**LISTED ENTRIES**
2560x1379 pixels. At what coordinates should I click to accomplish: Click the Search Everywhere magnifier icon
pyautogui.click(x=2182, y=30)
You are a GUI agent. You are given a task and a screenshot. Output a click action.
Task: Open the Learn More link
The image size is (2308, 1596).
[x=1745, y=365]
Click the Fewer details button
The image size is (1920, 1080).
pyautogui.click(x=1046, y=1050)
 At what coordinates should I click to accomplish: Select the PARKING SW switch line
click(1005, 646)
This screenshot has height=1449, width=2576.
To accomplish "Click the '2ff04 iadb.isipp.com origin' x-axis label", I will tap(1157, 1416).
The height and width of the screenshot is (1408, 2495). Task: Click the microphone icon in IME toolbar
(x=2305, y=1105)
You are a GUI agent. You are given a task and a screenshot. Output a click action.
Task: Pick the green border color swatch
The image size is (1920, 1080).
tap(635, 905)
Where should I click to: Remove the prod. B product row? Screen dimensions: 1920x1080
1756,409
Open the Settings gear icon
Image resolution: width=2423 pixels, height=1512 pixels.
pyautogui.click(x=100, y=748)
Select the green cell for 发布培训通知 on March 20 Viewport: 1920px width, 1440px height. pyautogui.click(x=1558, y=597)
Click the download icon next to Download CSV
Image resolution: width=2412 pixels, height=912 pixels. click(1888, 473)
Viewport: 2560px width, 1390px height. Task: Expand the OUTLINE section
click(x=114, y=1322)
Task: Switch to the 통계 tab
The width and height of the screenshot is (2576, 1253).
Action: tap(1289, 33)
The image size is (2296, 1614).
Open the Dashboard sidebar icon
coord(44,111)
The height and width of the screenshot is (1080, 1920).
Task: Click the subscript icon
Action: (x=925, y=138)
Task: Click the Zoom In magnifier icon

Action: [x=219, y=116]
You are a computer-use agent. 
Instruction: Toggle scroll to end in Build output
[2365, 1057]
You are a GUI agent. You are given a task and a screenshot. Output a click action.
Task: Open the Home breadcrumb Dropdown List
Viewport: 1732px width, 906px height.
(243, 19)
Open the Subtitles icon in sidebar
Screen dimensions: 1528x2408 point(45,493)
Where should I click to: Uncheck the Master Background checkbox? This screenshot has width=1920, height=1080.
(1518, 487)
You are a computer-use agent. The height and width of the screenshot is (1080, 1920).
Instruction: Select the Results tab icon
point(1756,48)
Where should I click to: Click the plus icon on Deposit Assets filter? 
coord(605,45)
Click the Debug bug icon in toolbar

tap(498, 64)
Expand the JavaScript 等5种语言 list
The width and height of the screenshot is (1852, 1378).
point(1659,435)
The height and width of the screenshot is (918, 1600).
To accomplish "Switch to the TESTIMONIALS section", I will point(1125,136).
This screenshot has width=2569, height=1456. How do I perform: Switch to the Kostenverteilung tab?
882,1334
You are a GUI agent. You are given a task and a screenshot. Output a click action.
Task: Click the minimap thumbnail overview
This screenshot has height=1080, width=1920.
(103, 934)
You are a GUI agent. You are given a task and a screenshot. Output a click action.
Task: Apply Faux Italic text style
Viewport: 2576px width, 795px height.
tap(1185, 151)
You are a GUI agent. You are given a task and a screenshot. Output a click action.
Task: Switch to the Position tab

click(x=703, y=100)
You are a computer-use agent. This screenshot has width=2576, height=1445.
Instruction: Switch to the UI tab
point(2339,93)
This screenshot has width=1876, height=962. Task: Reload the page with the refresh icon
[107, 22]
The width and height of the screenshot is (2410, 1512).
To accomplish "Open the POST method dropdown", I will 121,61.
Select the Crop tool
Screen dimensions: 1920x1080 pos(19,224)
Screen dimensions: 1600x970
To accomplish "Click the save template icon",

**REQUIRED ACTION**
Every line that holds the word "will" should be copied from the records above.

**ANSWER BOX**
To accomplish "Click the '2ff04 iadb.isipp.com origin' x-axis label", I will tap(1157, 1416).
To accomplish "Switch to the TESTIMONIALS section", I will point(1125,136).
To accomplish "Open the POST method dropdown", I will 121,61.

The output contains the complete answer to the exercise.